As is the case for most cities, vagrancy is a cyclical problem in Mobile, but local police have taken a more proactive role since a homeless man was charged with a brutal assault and attempted rape that occurred in broad daylight in downtown last month.

Douglas Dunson Jr., a 43-year-old homeless man, is accused of beating and attempting to rape a young woman in an RSA parking garage in the morning hours of June 5. He was arrested the same day and charged with second-degree assault and first-degree attempted rape.

Following the attack, city spokeswoman Laura Byrne told Lagniappe addressing homelessness, especially in the downtown area, is “definitely a priority” for Mayor Sandy Stimpson — one that appears to have become higher in the wake of the assault.

“[Homelessness] is an important issue that affects downtown, and this incident will be taken into account as we address homelessness in the future,” Byrne said.

It isn’t uncommon for the Mobile Police Department and law enforcement outside the city to arrest homeless individuals. While homelessness isn’t a criminal offense, Mobile currently has city ordinances on the books that prohibit open panhandling in public spaces.

According to Mobile County Metro Jail records, there appears to have been a slight uptick in the number of homeless persons arrested in Mobile following last month’s reported assault.

Based on a Lagniappe review, 35 inmates were arrested during the month of May who listed their address as “homeless.” The offenses ranged from public intoxication, open beverage violations and trespassing to domestic violence, drug possession and burglary.

Several were arrested in the downtown area, though other arrests were made throughout Mobile County. Some of the inmates listed as homeless were arrested on more than one occasion during the same time period for similar misdemeanor offenses.

In June, the number of homeless individuals arrested in the Mobile area rose to 43, and in more than one instance as many as six suspects were arrested at the same time. In late June, officers arrested six men found trespassing overnight at the GulfQuest Maritime Museum of the Gulf of Mexico.

Mobile Public Safety Director Jim Barber said that increase isn’t a coincidence, adding that MPD has stepped up its patrols as well as its visible presence in the downtown area over the past few weeks. However, he rejected the notion that MPD officers are “targeting the homeless.”
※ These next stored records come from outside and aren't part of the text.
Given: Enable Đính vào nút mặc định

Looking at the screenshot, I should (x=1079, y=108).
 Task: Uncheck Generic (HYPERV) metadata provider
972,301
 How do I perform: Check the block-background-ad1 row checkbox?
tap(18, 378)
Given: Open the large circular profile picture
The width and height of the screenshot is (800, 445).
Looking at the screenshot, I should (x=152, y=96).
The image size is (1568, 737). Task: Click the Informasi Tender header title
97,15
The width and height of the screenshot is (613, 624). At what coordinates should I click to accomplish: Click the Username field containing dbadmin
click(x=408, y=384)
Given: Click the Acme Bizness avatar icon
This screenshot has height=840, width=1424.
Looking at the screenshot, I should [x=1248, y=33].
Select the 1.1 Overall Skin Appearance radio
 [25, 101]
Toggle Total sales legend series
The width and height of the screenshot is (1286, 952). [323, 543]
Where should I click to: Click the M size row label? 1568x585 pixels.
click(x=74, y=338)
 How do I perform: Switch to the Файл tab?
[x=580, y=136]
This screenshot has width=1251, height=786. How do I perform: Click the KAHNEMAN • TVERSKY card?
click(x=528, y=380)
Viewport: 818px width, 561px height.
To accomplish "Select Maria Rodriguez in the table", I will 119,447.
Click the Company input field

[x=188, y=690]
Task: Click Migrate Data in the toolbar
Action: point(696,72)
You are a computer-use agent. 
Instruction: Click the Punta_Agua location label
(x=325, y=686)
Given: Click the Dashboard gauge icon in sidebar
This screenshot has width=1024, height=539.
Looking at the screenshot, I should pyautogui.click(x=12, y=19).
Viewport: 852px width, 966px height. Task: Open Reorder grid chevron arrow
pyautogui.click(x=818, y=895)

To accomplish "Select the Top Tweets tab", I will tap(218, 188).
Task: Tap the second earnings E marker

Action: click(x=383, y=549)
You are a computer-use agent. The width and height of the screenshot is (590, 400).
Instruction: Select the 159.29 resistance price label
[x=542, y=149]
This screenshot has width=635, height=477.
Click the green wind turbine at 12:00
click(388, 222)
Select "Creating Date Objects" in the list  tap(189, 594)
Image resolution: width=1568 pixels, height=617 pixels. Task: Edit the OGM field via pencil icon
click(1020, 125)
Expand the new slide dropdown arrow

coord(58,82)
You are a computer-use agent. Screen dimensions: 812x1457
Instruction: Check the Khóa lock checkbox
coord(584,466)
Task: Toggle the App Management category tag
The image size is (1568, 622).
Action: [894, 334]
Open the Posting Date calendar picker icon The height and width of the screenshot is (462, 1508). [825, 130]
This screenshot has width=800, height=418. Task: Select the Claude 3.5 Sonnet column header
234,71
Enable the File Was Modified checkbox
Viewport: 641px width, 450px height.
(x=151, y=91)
“It’s not illegal to be homeless, but it is illegal to be a sex offender who fails to register, to pee on the sidewalk or to aggressively panhandle and harass folks downtown,” Barber said. “The assault last month really created a heightened sense of paranoia downtown and really scared a lot of women who live and work in the area. So, we began a sweep looking for those committing crimes.”

One crime the area’s homeless are commonly charged with is trespassing, which is also a frequent complaint from business owners and pedestrians. Barber said police don’t just arrest anyone who appears homeless, though. He said most suspects are often given a warning.

“If you’re warned to stay off somebody’s property and you return to that property, you can be arrested, but if there’s a business with a ‘no loitering’ policy and they have people hanging around there it’s usually just a warning,” Barber said. “However, if the property owner calls us back and we see them return, that arrest is made. Also, if the business owner has already warned a trespasser and wants to sign a complaint against them, they can also be arrested.”

According to Barber, the increased patrols in the downtown area serve two purposes: to provide a “visible police enforcement” and to make sure wanted criminals and “aggressive” panhandlers aren’t harassing visitors in the downtown entertainment district.

Barber said that does not exclusively mean the homeless, either.

“Sometimes those individuals aggressively panhandling aren’t necessarily homeless but might have issues with mental health or substance abuse,” he added. “Since the assault, we’ve also had meetings with RSA improving their security measures because we’re trying to make sure we’re doing everything to ensure people’s safety and to make them feel safer downtown.”